Earlier this month the world learnt of the plight of Banabans, who had been living without fresh water for a year according to residents.
A social media post from an overseas-based Banaban gave a stark insight into the dire water shortages, and rallied support for the island’s estimated 12,000 inhabitants. Within days the Kiribati government dispatched bottled water, a desalination plant, water tanks and cement to repair existing but damaged water tanks.
One elder, Roubena Ritata told Pacnews it is a long-standing problem. “This water crisis goes back years and yet we do not have a permanent solution. While we are thankful, we are calling for an ambitious rehabilitation plan for Banaba which has been devastated by 80 years of mining.”
Yet the water shortages on Banaba are far from an isolated situation. Approximately 45% of all Pacific Islanders live without access to basic drinking water facilities, and approximately 70% don’t have access to basic sanitation. That’s the highest rate (as a proportion of population) of any region in the world. Some Pacific Islanders are living on close to the SPHERE standard, the minimum required fresh water needed for human survival, or what would fill a large biscuit bucket, per person per day.

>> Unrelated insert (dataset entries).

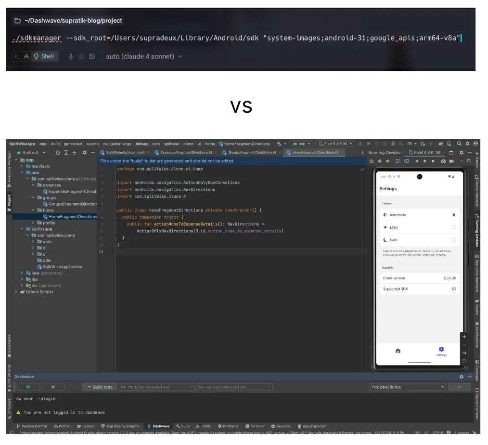Viewport: 488px width, 445px height.
Task: Open the Pixel 6 API 34 device dropdown
Action: (x=335, y=144)
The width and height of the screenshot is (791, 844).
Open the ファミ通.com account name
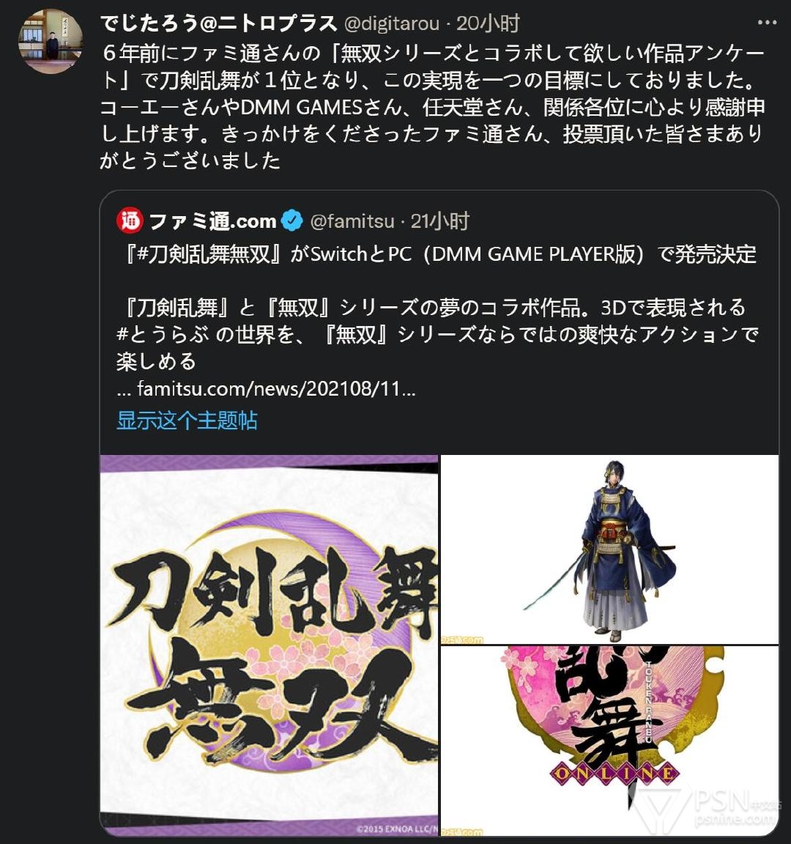point(212,221)
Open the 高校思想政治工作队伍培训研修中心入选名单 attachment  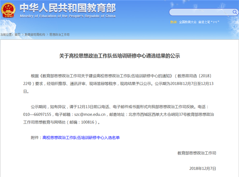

David Hebblethwaite, the Water Security and Governance Coordinator at the Pacific Community (SPC) says while the numbers are alarming in terms of Pacific Islanders’ access to water and sanitation, our region faces many other complex and complicating issues.
“We are the most disaster impacted region in the world and 75% of our disasters are hydro-meteorological disasters, they’re related to water in some way,” he says.
“The water cycle in our small island communities is really small,” he continues. “We’re talking harvesting rainwater, and of course that can go in and out of drought really quickly, but also using groundwater that is so easily impacted by land use.
“So even the countries that against the SDG goals are doing pretty well compared to some of the other Pacific Island countries, they still have some really significant challenges going forward.”